そんな中でよく耳にするのが「市場価値」という言葉。昔は会社にしがみつくしかなかったけれど、今は“個人が選ばれる時代”になった。皮肉なことに、若いころ不安定な環境で働いてきた私たちだからこそ、今の変化に対応できる柔軟さを持っている。

転職や独立、副業など、働き方を自分で選ぶことが当たり前になった今、私たち就職氷河期世代が持つ「しぶとさ」「耐える力」「試行錯誤の経験」は、むしろ強みになっていると感じます。


3.「報われなかった世代」から、「再構築できる世代」へ

正直に言えば、今でも劣等感を感じる瞬間はあります。あの頃のチャンスを逃した悔しさや、「何かが欠けている」という思いは消えません。

でも最近、少しずつ思うようになりました。私たちは“失われた世代”ではなく、“再構築できる世代”なのだと。
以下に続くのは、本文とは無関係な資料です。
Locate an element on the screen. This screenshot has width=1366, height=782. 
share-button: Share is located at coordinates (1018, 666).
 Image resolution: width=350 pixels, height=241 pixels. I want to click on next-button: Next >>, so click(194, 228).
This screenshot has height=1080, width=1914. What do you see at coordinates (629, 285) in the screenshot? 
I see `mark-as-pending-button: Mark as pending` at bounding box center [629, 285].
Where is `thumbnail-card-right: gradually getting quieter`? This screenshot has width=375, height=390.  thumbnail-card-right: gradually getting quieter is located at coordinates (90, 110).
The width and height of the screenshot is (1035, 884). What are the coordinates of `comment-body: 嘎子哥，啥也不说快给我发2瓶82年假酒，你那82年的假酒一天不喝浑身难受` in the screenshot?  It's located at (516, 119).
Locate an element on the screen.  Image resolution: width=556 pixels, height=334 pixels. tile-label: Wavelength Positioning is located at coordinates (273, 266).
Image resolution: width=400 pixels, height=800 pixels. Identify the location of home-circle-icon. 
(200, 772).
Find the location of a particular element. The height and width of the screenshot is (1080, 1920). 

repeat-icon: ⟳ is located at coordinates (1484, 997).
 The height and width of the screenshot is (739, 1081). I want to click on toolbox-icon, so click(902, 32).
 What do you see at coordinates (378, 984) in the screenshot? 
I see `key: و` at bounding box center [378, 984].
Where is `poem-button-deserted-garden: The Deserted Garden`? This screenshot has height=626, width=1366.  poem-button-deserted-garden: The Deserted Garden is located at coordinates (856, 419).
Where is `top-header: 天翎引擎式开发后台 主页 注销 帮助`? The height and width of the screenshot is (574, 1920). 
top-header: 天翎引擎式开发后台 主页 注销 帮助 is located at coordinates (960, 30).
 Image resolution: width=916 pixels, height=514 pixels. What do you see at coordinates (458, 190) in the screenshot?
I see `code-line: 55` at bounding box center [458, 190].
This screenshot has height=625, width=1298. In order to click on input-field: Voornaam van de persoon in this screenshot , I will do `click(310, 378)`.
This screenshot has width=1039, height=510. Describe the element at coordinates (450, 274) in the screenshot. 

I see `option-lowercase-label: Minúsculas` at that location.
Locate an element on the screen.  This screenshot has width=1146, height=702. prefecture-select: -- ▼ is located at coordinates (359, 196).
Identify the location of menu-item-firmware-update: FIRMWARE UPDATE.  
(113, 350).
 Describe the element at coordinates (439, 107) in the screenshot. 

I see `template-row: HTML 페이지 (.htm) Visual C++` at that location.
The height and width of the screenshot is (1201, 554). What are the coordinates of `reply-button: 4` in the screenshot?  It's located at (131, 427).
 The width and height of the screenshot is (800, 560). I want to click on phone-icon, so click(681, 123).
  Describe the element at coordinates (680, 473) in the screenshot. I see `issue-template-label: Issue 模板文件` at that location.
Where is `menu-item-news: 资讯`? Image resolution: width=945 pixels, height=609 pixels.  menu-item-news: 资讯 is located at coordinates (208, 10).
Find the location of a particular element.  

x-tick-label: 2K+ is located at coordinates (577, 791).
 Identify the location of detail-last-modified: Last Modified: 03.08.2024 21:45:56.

新しいスキルを学んだり、過去の経験を言語化したり、一度キャリアが止まったからこそ見える「生き方の自由」がある。


市場価値という言葉に振り回される必要はありません。むしろ、これまで「当たり前」と思ってやってきた仕事の中にこそ、今の時代が求めている価値が隠れています。例えば、限られた人員で現場を回してきた段取り力、クレーム対応で磨かれた調整力、派遣や契約の立場で築いた人間関係のしなやかさ。それらはすべて、今の社会が必要としている“実務の知恵”です。自分の中にあるそうした経験を言葉に置き換えたとき、それがまさに「再発見」と呼べるものになるのだと思います。


4.おわりに

就職氷河期世代は、社会の変化を身をもって経験してきた“生きたデータ”のような存在です。未来を諦めるには早すぎる。私たちはまだ自分の価値を再設計できます。